レモンは不満そうに口を閉じ、ランブロンもむすっと黙った。
「次はローバーさん、よろしいですか?」
ゼフはローバーに顔を向けた。
ローバーはビクッと顔を上げる。
「あなたは、蔦の手入れをしていたんですね?」
ローバーは小さくうなずく。
「ハシゴを使って、窓の周りに伸びた蔦を切っていました」
「その作業は、アルマが執務室に入るよりも先に?」
「いえ……始めた時には、すでにアルマが室内にいました」
「そうなんですか?」
ゼフはアルマに顔を向けた。
「掃除をしているとき、ローバーが昇ってきたのは見えました」
なるほど、とゼフはうなずく。
「その時、窓は開いていました?」
「一度開けましたが、ローバーがすぐに閉めてしまいました」
アルマに言われて、今度はローバーに顔を向ける。
「部屋の中に、切った蔦の葉っぱが入ってしまうので」
ローバーがおどおどしながら答える。
ゼフは再びアルマに目線を戻す。
「ということは、あなたが窓辺の棚に瓶を置いたとき、窓は閉まっていた、ということですね?」
「そう……ですね」
不安そうに眉を寄せながら、アルマはうなずいた。
ゼフは再びローバーに目を向ける。
「それは、確かですか?」
「は、はい。窓際に瓶が置いてあるのは見えました」
おずおずと、ローバーはうなずく。
「でも、窓に鍵はかかっていなかったんだろ? 手を伸ばせば届くじゃないか」
ランブロンがローバーをにらむ。
ゼフはチラッとランブロンに目を向けた。
「でも、アルマは机の上に戻した、と言っています」
「はい、確かに戻しました」
うなずくアルマを、ランブロンはにらみつける。
「二人で嘘をついているかも知れないぞ。
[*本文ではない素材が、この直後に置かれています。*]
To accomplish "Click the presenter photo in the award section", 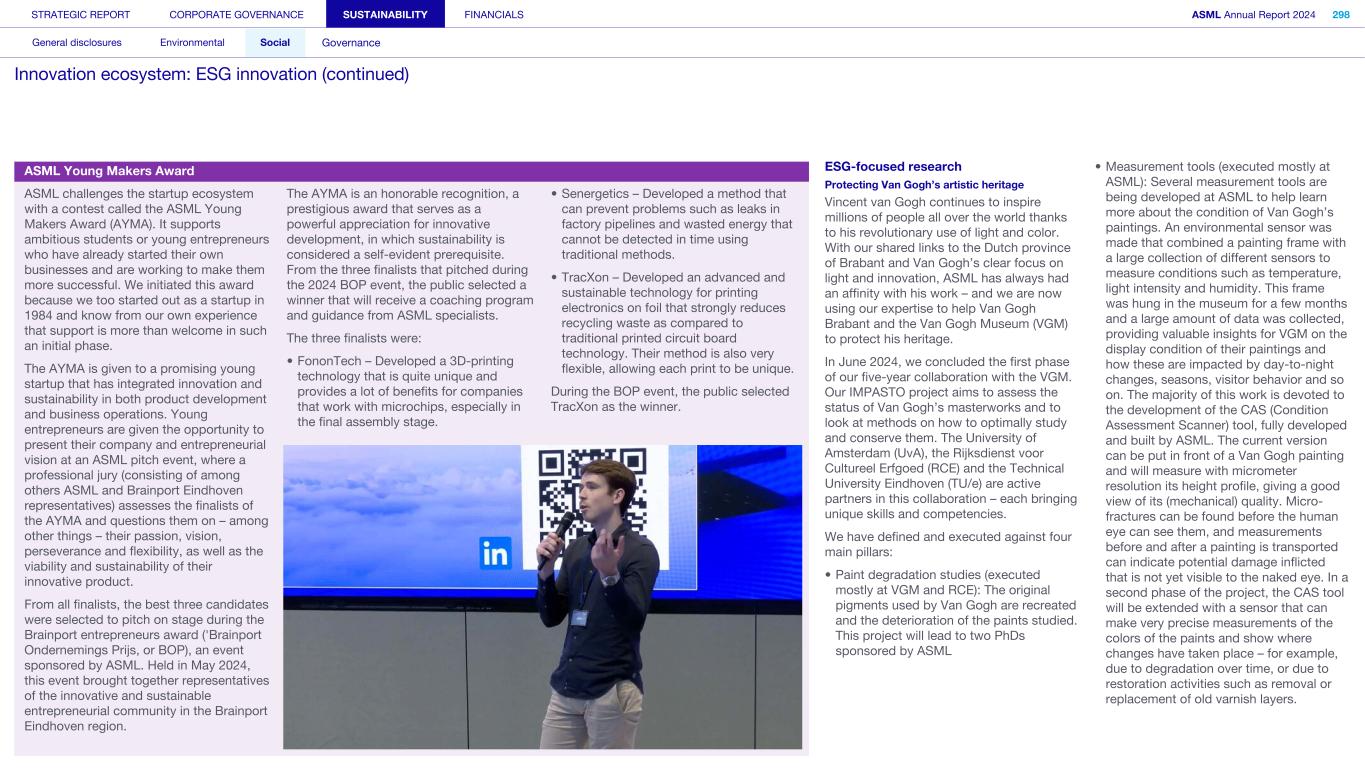I will click(x=542, y=596).
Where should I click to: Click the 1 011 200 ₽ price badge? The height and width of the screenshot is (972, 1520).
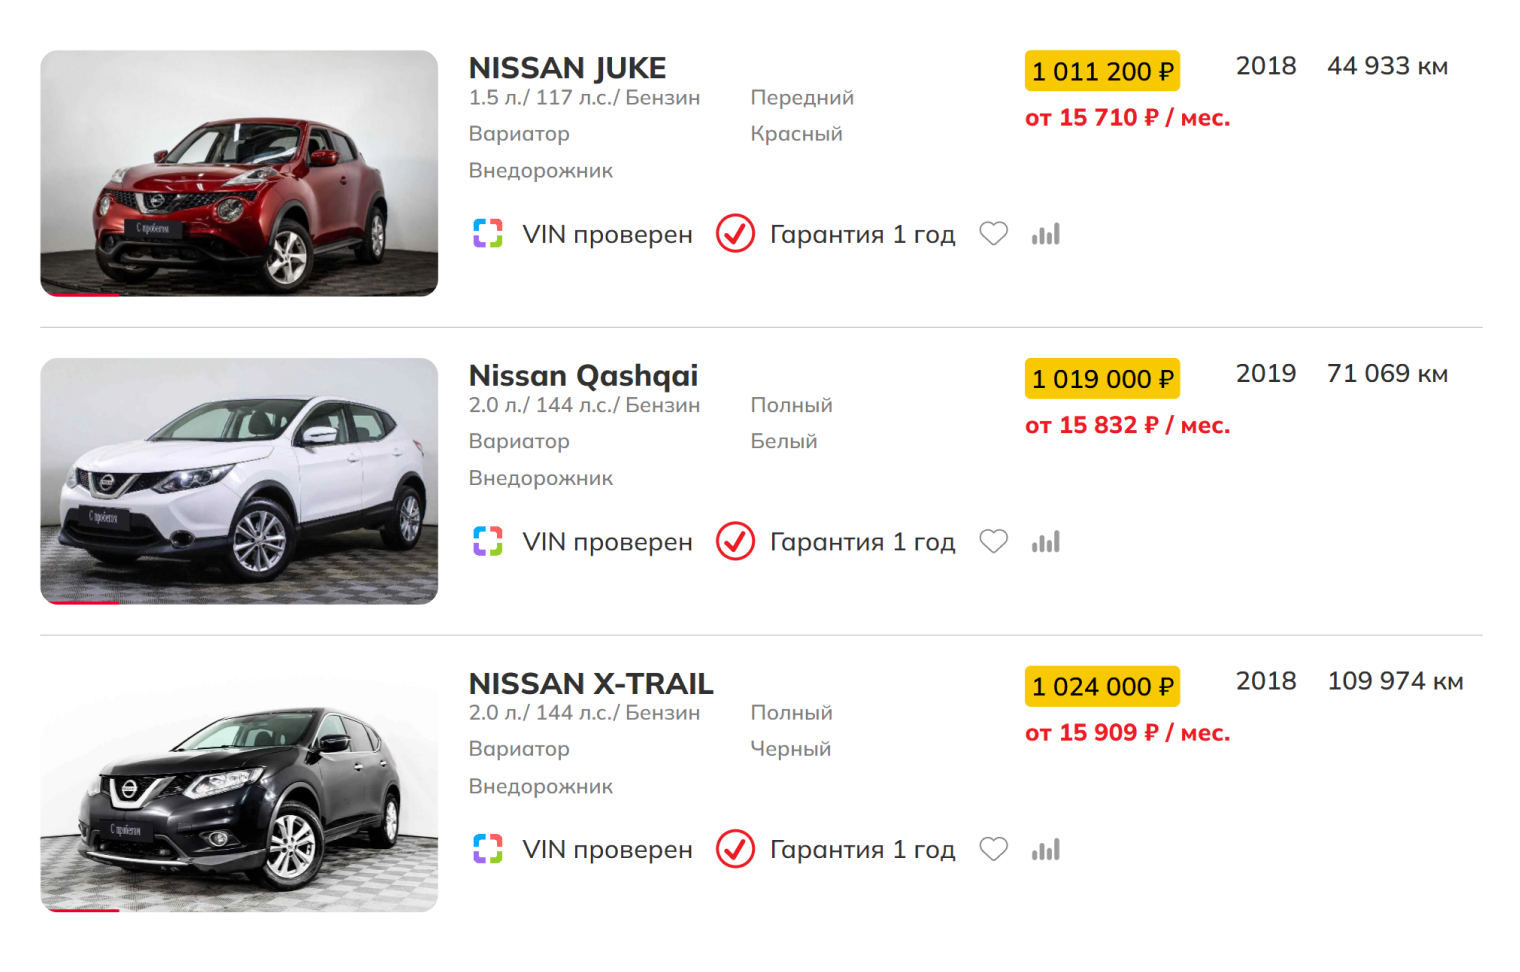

私がここに入った時には、もう瓶はなかったんだからな!」
そんな、とアルマは言葉を詰まらせる。
ローバーも青い顔で黙り込む。
「それは……どうでしょうか」
ゼフは軽く首をかしげた。
「どういう意味だ?」
「もしアルマが共犯なら、わざわざ瓶を机の上から移動させたことを打ち明ける理由がわからなくなります。ごまかすのなら『瓶には触らなかった』もしくは『瓶に気づかなかった』と言ったほうが疑われずにすむはずです」
「むむ……」
ランブロンは口ごもった。
アルマとローバーは、ホッとしたように息を吐いた。
(困りましたわね……)
アンジェは両手のひらを胸の前で合わせ、考え込んだ。
このままでは、なかなかみんなの疑いが解けない。
(ヒントは……どこに転がっているのかしら……)
部屋の中を見回しながら、アンジェはため息をついた。